Eventually, after determining the business made financial sense, Pritchett let him make sales calls. But not until Christie’s Auction House sold a painting for a record three hundred thousand dollars did collectors take notice of their art’s value. A month later, Will recovered a Renoir oil sketch that had been stolen from a wealthy collector’s home. By posing as a buyer, Will helped the police make a dramatic arrest at the maître ‘d stand of Le Coq Rouge. After a splash about the recovery in the newspaper, people began to call, and Will began to insure their art. Since then, he had built a good book of clients—galleries, museums, wives of Wall Street bankers, and collectors with family money.

When he and Elaine reached the far end of the warehouse, she pointed to a service door.

“They came through the storage entrance. It was wide open this morning.”

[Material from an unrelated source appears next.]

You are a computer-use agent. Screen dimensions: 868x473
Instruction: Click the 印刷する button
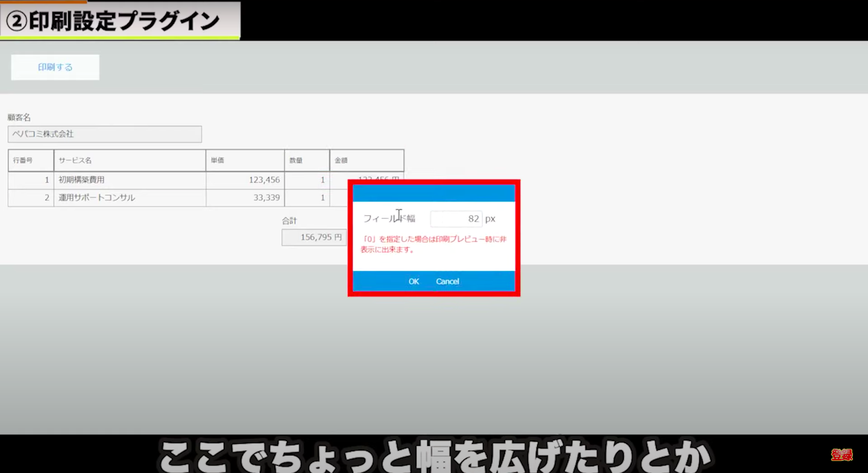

Will ran his hand along the thin edge of the door, his thin fingers sliding down the smooth, dark wood coated thick with lacquer. At first, nothing struck him as out of place—no signs of a break-in, no splintered wood, no evidence of forced entry. He bent down on one knee and angled his head, peering at the face of the lock.

                                                         * * *


Ira Fenton paced the alley outside the Artists Equity Union in Hell’s Kitchen, pulling on his third cigarette. The tip glowed in the darkness that persisted despite the two electric lights hanging from the fire escape. The stench of onion and stale beer did not bother him as much as the filth that walked in and out of the strip bars a few blocks away.

He checked his watch again. Twelve past ten, three minutes later than last time he had checked. Shit. He had been on eight raids since he had started with the private investigative firm ALERT, and the damned FBI contact arrived late every time. This was a situation for which he had no patience. There was no reason they should not already be inside. Waiting out in the open made them too easy to notice.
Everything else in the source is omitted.